The display desire degree calculating means includes:
Face coordinate detection means for detecting position coordinates of the face image with respect to the display screen based on the face image recognized by the face image recognition means;
Gaze direction detection means for detecting the gaze direction of the face image based on the face image recognized by the face image recognition means;
Based on the line-of-sight direction of the face image detected by the line-of-sight direction detection means and the position coordinates of the corresponding face image detected by the face coordinate detection means, the position coordinates of the display screen that the face image gazes at are obtained. Gaze coordinate detection means for detecting;
Attention video detection means for detecting any one of the main area and the sub area that the face image gazes based on the position coordinates detected by the gaze coordinate detection means,
7. The video display apparatus according to claim 6, wherein the display desire degree of each video of the main area and the one or more sub areas is calculated based on detection information detected by the target video detection means. .

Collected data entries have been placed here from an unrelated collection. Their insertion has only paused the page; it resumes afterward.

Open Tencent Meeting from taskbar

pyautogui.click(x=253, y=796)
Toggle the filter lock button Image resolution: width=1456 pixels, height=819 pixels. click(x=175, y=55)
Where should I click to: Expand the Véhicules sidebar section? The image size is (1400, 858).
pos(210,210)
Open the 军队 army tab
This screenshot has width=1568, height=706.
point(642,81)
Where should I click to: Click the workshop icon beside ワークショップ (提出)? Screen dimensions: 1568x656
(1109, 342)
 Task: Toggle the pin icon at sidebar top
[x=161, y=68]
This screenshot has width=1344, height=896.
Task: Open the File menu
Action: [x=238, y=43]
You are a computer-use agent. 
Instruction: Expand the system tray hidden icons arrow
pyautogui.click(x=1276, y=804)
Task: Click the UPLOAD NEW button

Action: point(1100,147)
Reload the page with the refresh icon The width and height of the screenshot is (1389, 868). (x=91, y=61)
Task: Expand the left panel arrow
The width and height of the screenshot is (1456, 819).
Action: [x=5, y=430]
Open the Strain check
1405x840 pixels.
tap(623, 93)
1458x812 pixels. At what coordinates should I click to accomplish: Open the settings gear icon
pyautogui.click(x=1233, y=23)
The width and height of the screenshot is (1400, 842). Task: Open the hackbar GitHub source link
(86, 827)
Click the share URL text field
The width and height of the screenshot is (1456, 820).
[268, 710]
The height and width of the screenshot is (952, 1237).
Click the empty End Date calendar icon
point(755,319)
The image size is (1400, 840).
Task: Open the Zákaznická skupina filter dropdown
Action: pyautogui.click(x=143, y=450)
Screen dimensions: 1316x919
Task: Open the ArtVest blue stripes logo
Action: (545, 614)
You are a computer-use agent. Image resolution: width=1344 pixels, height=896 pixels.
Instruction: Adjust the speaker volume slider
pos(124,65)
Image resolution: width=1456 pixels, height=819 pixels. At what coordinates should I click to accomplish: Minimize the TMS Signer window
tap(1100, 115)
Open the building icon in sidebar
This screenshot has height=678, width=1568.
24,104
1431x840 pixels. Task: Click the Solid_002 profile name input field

The display desire degree calculating means includes:
Face coordinate detection means for detecting position coordinates of the face image with respect to the display screen based on the face image recognized by the face image recognition means;
A movement amount detection means for detecting a movement amount of the face image based on the position coordinates of the face image detected by the face coordinate detection means;
Satisfaction calculation means for calculating the satisfaction degree of the face image based on the movement amount detected by the movement amount detection means;
Gaze direction detection means for detecting the gaze direction of the face image based on the face image recognized by the face image recognition means;
Based on the line-of-sight direction of the face image detected by the line-of-sight direction detection means and the position coordinates of the corresponding face image detected by the face coordinate detection means, the position coordinates of the display screen that the face image gazes at are obtained. Gaze coordinate detection means for detecting;
Attention video detection means for detecting any one of the main area and the sub area that the face image gazes based on the position coordinates detected by the gaze coordinate detection means,
Based on the detection information detected by the attention image detection means, the movement amount detected by the movement amount detection means, and the satisfaction level calculated by the satisfaction level calculation means, the main area and the one or more sub-areas The video display device according to claim 6, wherein the display desire level of each video is calculated.

The plurality of cameras includes two cameras,
The video display apparatus according to claim 6, wherein the two cameras are provided in the horizontal direction at both ends in the horizontal direction of the display screen.